Yesterday I did something that I haven't done for the last 10 years: I went to the football stadium to watch the football game LASK Linz vs. SV Ried. The football game itself was quite nice to watch, but the goals were missing: the game ended with a goal in the 90th minute. But what was way more interesting was to observe all the people around me. So many "experts", who exactly know what to do, tactical geniuses, many of them drinking beer, combined with just stupid "jokes", homophobic rants, and a certain selfrighteousness. Probably that's why I've never been interested in going to the football stadium.
Thursday, November 4. 2004
Thanks to René for this wonderful screenshot!
tpp has been heavily refactored in the past few days. Right now, still some features need to be reimplemented that used to be in the latest released version (1.1.1) but aren't in the refactored (partially rewritten) version. One feature that was in the old version but isn't the latest version is LaTeX support, the possibility to convert tpp slides to LaTeX source files that can be translated to DVI or PDF files via latex or pdflatex.
Now the question to my readers: what export formats would you recommend? If LaTeX, which package? I would like to use LaTeX packages that are delivered by default with popular ΤεΧ distributions like teTeX, pdflatex shouldn't have any problems with it, landscape format should work correctly, and it should be easy to generate programmatically. If an XML-based solution, is it transformable to HTML and/or PDF? I would really appreciate your input if you have any more insight or experience into other presentation formats.

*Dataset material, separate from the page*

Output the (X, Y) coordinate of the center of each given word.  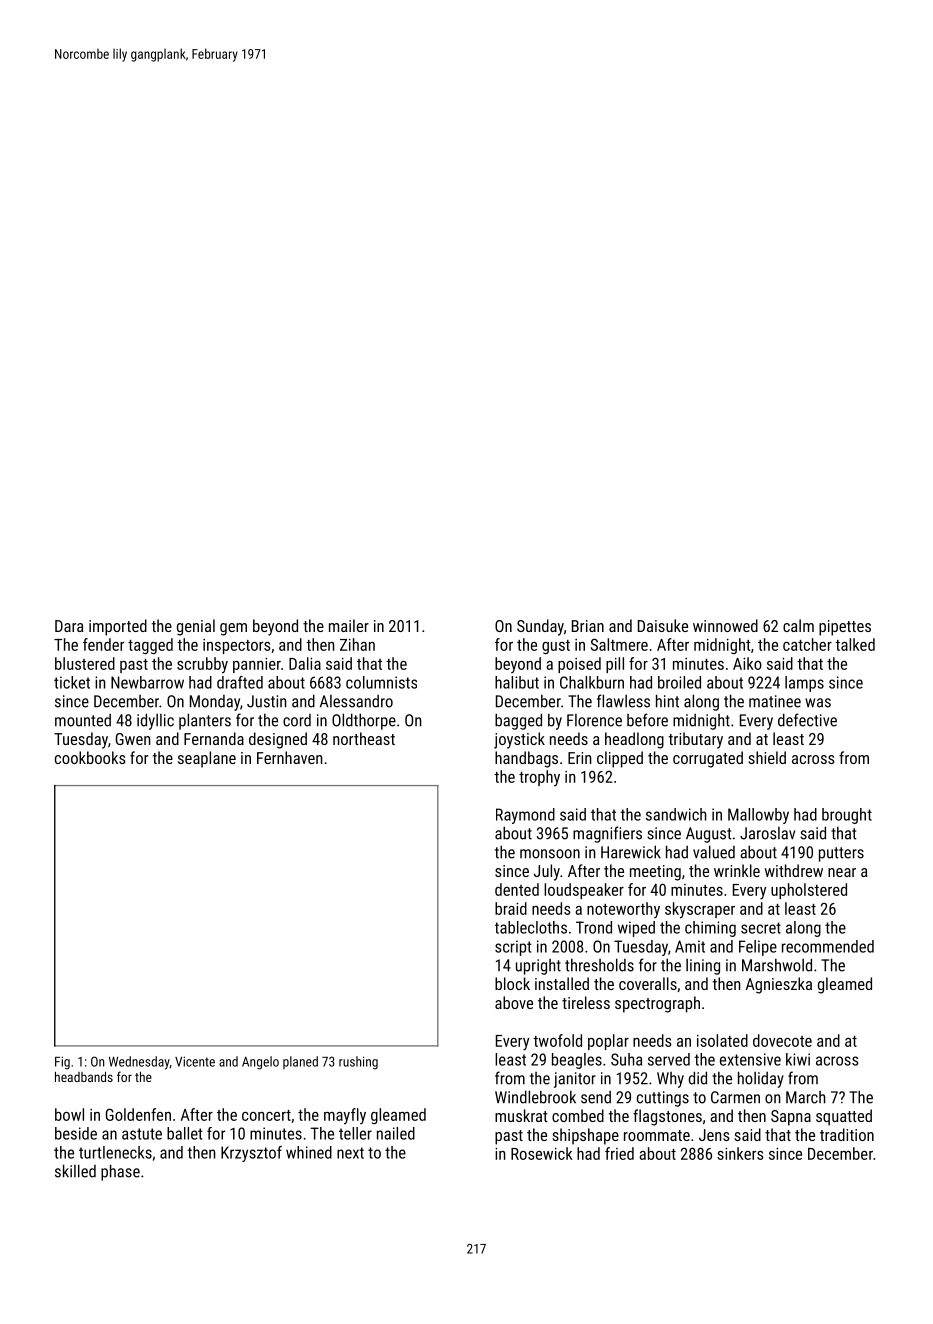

Wednesday, November 3. 2004
According to Telepolis, the observers of OSCE described the voting processes in the United States "sub-standard": they had less access than in Kazakhstan, they were not allowed to get close to the ballot boxes, and the electronic voting machines were less secure than in Venezuela. Oh, and in Ohio, where the election is most likely to be decided, none of the observers weren't even let into the polling station. Democracy-wise, a sad day for the United States. But: everyone gets what he deserves. And: every man is the architect of his own fortune. When the US americans want a bad economy, more war, more international isolation and less civil rights, let them have fun with it.
Monday, November 1. 2004
One year "AK's weblog", that is 279 postings in 366 days (~ 0.76 postings per day), lots of downtimes, changing from one blog software (b2) to another one (WordPress), and (mostly) useless information that still a few people seem to be interested in.